BEGIN
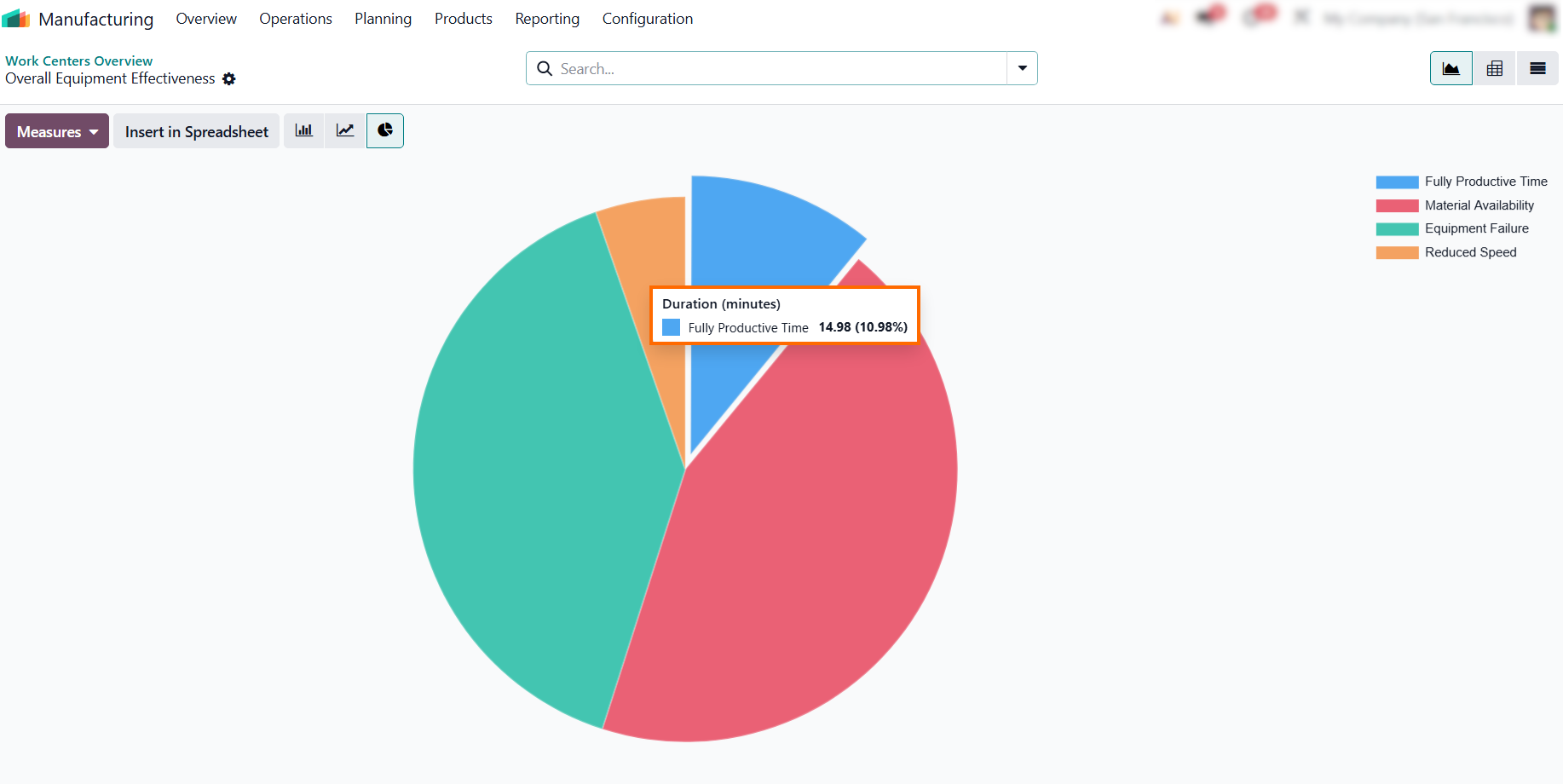The image size is (1563, 784).
Task: Open the gear actions menu beside title
Action: tap(228, 79)
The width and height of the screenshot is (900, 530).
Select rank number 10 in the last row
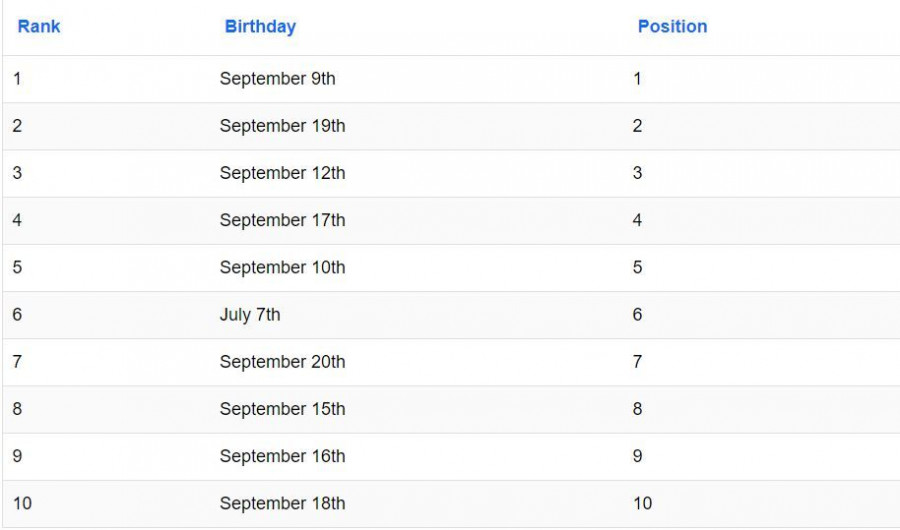pos(22,504)

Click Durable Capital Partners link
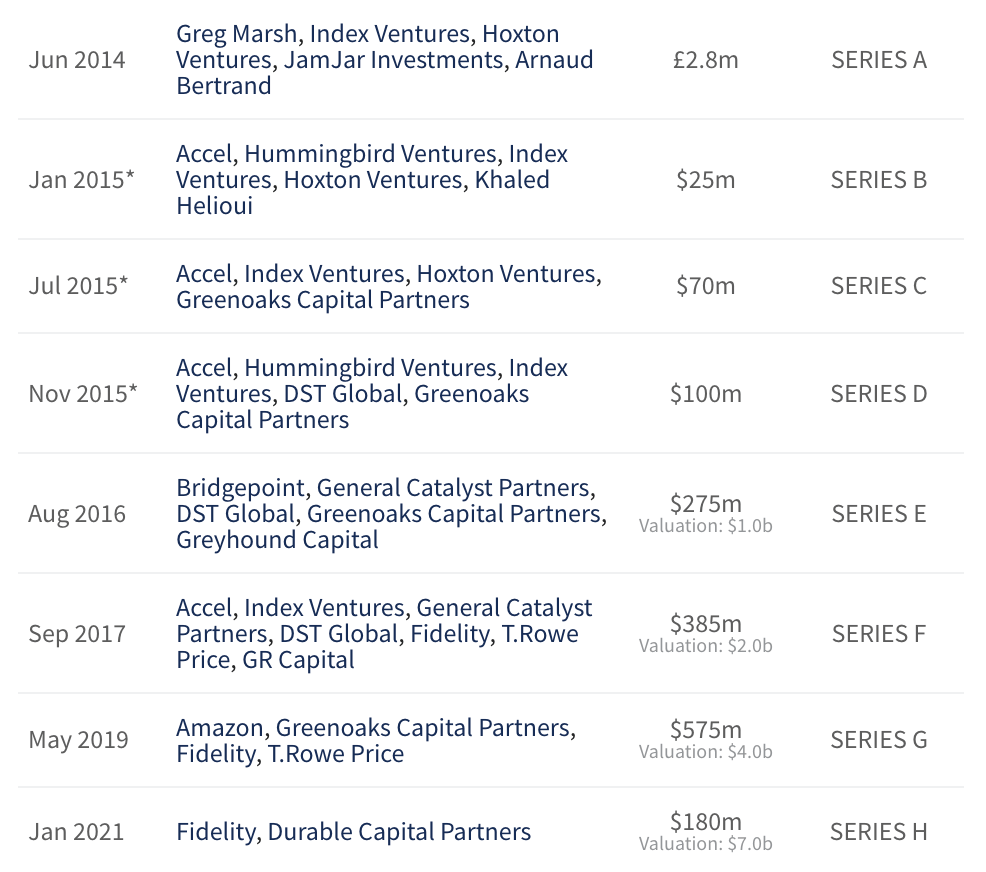(399, 832)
END
- **Directions**
All lines from the one holding "Select rank number 10 in the last row" through the last line of the entries, and nothing else, are to be output exactly; leave out the pictures.

- **Solution to the problem**
Select rank number 10 in the last row
pos(22,504)

Click Durable Capital Partners link
(399, 832)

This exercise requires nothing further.